» **Task directions**
For the material below, the expected output is exactly the lines between the line holding "Given: Expand the" and the line holding "The image size is (812, 435).", inclusive, with pictures left out.

(Beginning of Dataset extract)

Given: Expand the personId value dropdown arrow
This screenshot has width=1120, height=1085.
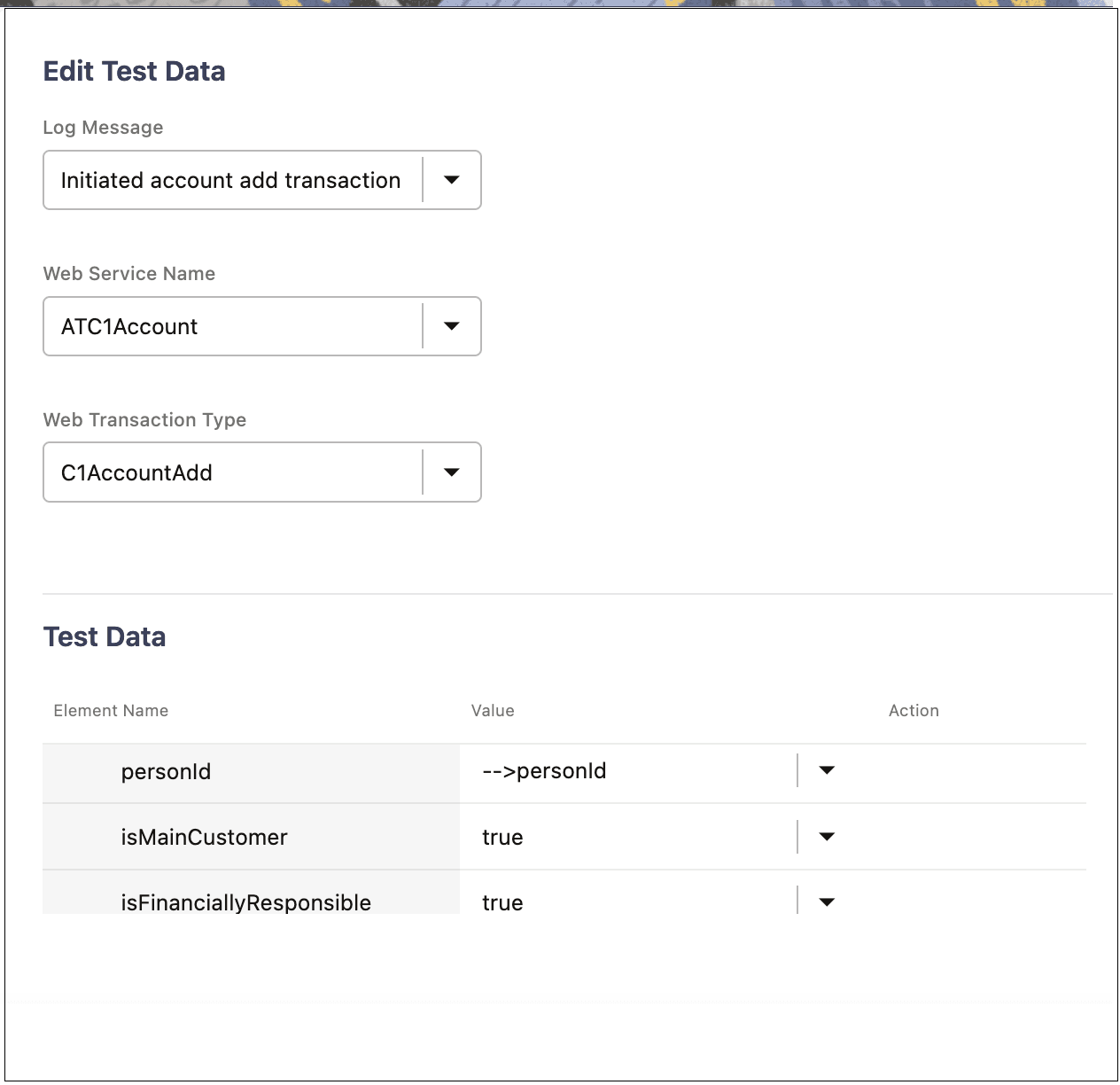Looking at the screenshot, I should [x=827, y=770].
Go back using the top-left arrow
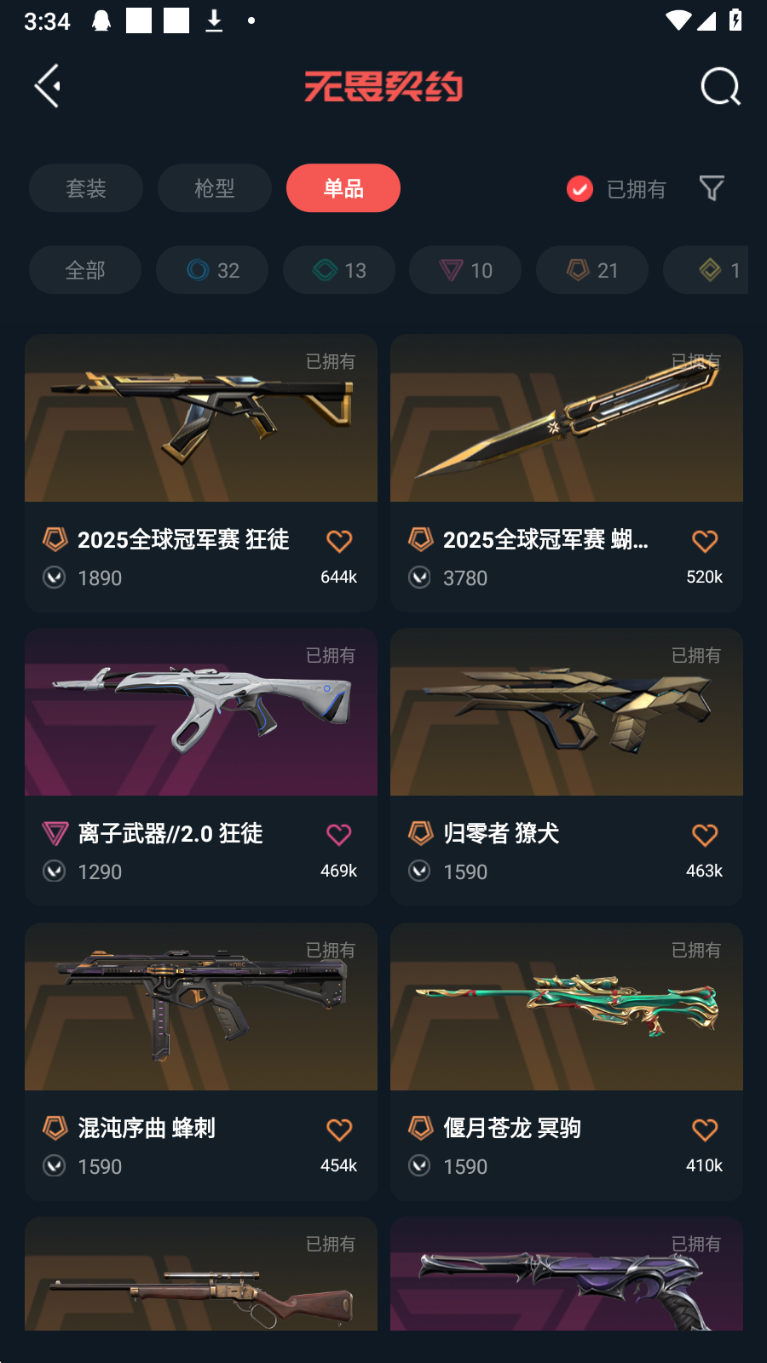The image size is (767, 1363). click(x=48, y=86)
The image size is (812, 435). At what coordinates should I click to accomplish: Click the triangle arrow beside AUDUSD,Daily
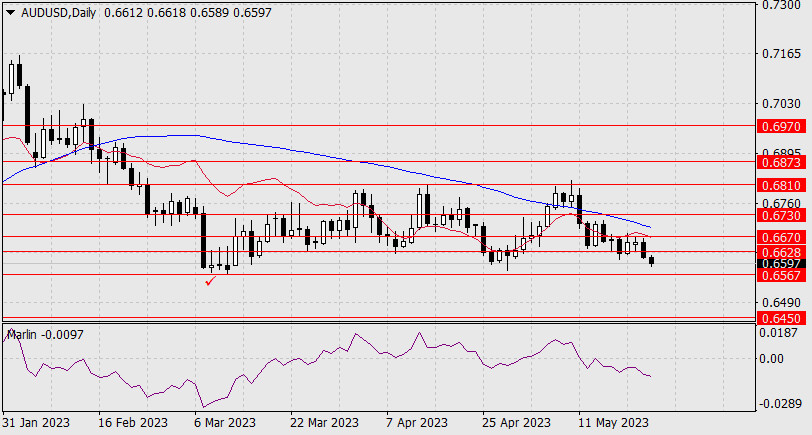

(End of Dataset extract)
(Beginning of Dataset extract)

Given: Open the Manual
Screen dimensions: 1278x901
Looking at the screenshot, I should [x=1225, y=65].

(End of Dataset extract)
(Beginning of Dataset extract)

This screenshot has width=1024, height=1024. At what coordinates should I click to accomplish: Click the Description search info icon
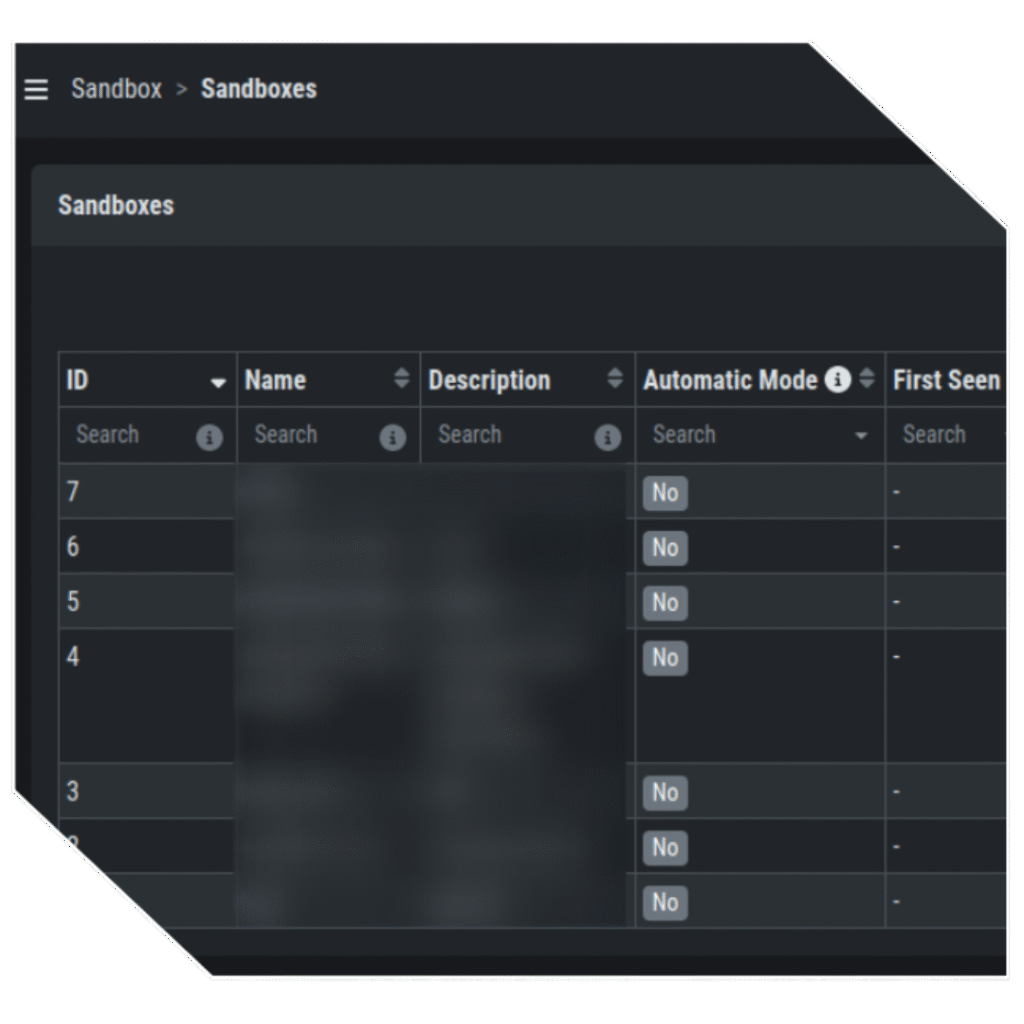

(End of Dataset extract)

» **Response below**
Given: Expand the personId value dropdown arrow
This screenshot has width=1120, height=1085.
Looking at the screenshot, I should [x=827, y=770].
Go back using the top-left arrow
The image size is (767, 1363). click(x=48, y=86)
The image size is (812, 435). At what coordinates should I click to accomplish: Click the triangle arrow beside AUDUSD,Daily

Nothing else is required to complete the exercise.